WRITTEN TASK »
Could you output all of the data below word for word, keeping every line unchanged?

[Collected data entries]
■ ■ ■ ■ ■ ■ ■
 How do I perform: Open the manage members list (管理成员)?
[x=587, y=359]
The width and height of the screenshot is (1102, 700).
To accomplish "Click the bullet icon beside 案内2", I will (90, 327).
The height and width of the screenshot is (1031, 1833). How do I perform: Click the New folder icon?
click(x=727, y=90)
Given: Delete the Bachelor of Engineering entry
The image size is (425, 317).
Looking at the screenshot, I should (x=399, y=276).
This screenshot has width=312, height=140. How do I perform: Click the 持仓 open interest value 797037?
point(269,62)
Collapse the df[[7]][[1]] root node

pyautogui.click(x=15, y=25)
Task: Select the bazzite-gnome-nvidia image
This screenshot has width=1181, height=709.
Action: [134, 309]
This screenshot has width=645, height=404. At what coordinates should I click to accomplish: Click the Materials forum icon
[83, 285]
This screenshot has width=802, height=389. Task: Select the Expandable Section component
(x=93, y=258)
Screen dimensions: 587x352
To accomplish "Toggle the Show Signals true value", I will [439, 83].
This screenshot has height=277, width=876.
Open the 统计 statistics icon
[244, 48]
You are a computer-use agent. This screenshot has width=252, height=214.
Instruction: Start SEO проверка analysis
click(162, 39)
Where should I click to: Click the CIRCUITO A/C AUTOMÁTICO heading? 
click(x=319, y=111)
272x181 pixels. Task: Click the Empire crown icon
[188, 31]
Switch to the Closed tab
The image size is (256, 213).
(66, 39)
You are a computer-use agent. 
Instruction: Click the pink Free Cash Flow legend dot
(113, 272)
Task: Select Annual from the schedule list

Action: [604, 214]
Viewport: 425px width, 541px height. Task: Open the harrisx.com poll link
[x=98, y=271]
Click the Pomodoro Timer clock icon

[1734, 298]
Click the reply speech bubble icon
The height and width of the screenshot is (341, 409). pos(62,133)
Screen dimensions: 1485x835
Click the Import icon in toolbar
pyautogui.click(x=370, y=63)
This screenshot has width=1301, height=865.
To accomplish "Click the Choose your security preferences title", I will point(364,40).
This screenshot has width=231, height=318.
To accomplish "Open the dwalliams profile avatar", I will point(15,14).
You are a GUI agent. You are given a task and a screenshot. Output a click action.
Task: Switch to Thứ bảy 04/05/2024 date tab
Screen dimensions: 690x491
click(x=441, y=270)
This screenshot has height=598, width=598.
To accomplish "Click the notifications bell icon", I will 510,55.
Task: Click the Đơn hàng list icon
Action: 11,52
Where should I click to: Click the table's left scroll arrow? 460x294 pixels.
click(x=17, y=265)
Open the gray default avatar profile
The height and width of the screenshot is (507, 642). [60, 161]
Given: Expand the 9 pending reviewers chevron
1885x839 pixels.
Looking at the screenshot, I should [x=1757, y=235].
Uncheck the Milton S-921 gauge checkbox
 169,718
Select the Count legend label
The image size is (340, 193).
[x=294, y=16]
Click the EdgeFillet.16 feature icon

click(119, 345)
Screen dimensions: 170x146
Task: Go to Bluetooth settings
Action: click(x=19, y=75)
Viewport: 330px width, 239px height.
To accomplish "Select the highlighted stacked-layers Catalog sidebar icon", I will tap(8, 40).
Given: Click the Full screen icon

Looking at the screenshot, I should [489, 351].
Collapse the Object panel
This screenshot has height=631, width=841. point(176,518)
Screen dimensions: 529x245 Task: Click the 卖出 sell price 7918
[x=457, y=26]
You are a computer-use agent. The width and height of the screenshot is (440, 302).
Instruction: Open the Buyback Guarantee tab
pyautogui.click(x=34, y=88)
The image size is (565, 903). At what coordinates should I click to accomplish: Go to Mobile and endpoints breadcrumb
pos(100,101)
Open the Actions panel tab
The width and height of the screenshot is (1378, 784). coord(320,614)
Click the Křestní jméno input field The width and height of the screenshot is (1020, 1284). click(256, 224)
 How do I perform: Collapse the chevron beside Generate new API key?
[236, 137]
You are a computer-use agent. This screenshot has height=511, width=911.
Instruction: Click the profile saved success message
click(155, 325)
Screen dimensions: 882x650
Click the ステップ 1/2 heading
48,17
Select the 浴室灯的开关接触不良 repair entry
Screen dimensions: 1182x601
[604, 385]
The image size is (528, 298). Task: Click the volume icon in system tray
■ ■ ■ ■ ■ ■ ■
FINAL RESULT »
 How do I perform: Open the manage members list (管理成员)?
[x=587, y=359]
The width and height of the screenshot is (1102, 700).
To accomplish "Click the bullet icon beside 案内2", I will (90, 327).
The height and width of the screenshot is (1031, 1833). How do I perform: Click the New folder icon?
click(x=727, y=90)
Given: Delete the Bachelor of Engineering entry
The image size is (425, 317).
Looking at the screenshot, I should (x=399, y=276).
This screenshot has width=312, height=140. How do I perform: Click the 持仓 open interest value 797037?
point(269,62)
Collapse the df[[7]][[1]] root node

pyautogui.click(x=15, y=25)
Task: Select the bazzite-gnome-nvidia image
This screenshot has width=1181, height=709.
Action: [134, 309]
This screenshot has width=645, height=404. At what coordinates should I click to accomplish: Click the Materials forum icon
[83, 285]
This screenshot has width=802, height=389. Task: Select the Expandable Section component
(x=93, y=258)
Screen dimensions: 587x352
To accomplish "Toggle the Show Signals true value", I will [439, 83].
This screenshot has height=277, width=876.
Open the 统计 statistics icon
[244, 48]
You are a computer-use agent. This screenshot has width=252, height=214.
Instruction: Start SEO проверка analysis
click(162, 39)
Where should I click to: Click the CIRCUITO A/C AUTOMÁTICO heading? 
click(x=319, y=111)
272x181 pixels. Task: Click the Empire crown icon
[188, 31]
Switch to the Closed tab
The image size is (256, 213).
(66, 39)
You are a computer-use agent. 
Instruction: Click the pink Free Cash Flow legend dot
(113, 272)
Task: Select Annual from the schedule list

Action: [604, 214]
Viewport: 425px width, 541px height. Task: Open the harrisx.com poll link
[x=98, y=271]
Click the Pomodoro Timer clock icon

[1734, 298]
Click the reply speech bubble icon
The height and width of the screenshot is (341, 409). pos(62,133)
Screen dimensions: 1485x835
Click the Import icon in toolbar
pyautogui.click(x=370, y=63)
This screenshot has width=1301, height=865.
To accomplish "Click the Choose your security preferences title", I will point(364,40).
This screenshot has width=231, height=318.
To accomplish "Open the dwalliams profile avatar", I will point(15,14).
You are a GUI agent. You are given a task and a screenshot. Output a click action.
Task: Switch to Thứ bảy 04/05/2024 date tab
Screen dimensions: 690x491
click(x=441, y=270)
This screenshot has height=598, width=598.
To accomplish "Click the notifications bell icon", I will 510,55.
Task: Click the Đơn hàng list icon
Action: 11,52
Where should I click to: Click the table's left scroll arrow? 460x294 pixels.
click(x=17, y=265)
Open the gray default avatar profile
The height and width of the screenshot is (507, 642). [60, 161]
Given: Expand the 9 pending reviewers chevron
1885x839 pixels.
Looking at the screenshot, I should [x=1757, y=235].
Uncheck the Milton S-921 gauge checkbox
 169,718
Select the Count legend label
The image size is (340, 193).
[x=294, y=16]
Click the EdgeFillet.16 feature icon

click(119, 345)
Screen dimensions: 170x146
Task: Go to Bluetooth settings
Action: click(x=19, y=75)
Viewport: 330px width, 239px height.
To accomplish "Select the highlighted stacked-layers Catalog sidebar icon", I will tap(8, 40).
Given: Click the Full screen icon

Looking at the screenshot, I should [489, 351].
Collapse the Object panel
This screenshot has height=631, width=841. point(176,518)
Screen dimensions: 529x245 Task: Click the 卖出 sell price 7918
[x=457, y=26]
You are a computer-use agent. The width and height of the screenshot is (440, 302).
Instruction: Open the Buyback Guarantee tab
pyautogui.click(x=34, y=88)
The image size is (565, 903). At what coordinates should I click to accomplish: Go to Mobile and endpoints breadcrumb
pos(100,101)
Open the Actions panel tab
The width and height of the screenshot is (1378, 784). coord(320,614)
Click the Křestní jméno input field The width and height of the screenshot is (1020, 1284). click(256, 224)
 How do I perform: Collapse the chevron beside Generate new API key?
[236, 137]
You are a computer-use agent. This screenshot has height=511, width=911.
Instruction: Click the profile saved success message
click(155, 325)
Screen dimensions: 882x650
Click the ステップ 1/2 heading
48,17
Select the 浴室灯的开关接触不良 repair entry
Screen dimensions: 1182x601
[604, 385]
The image size is (528, 298). Task: Click the volume icon in system tray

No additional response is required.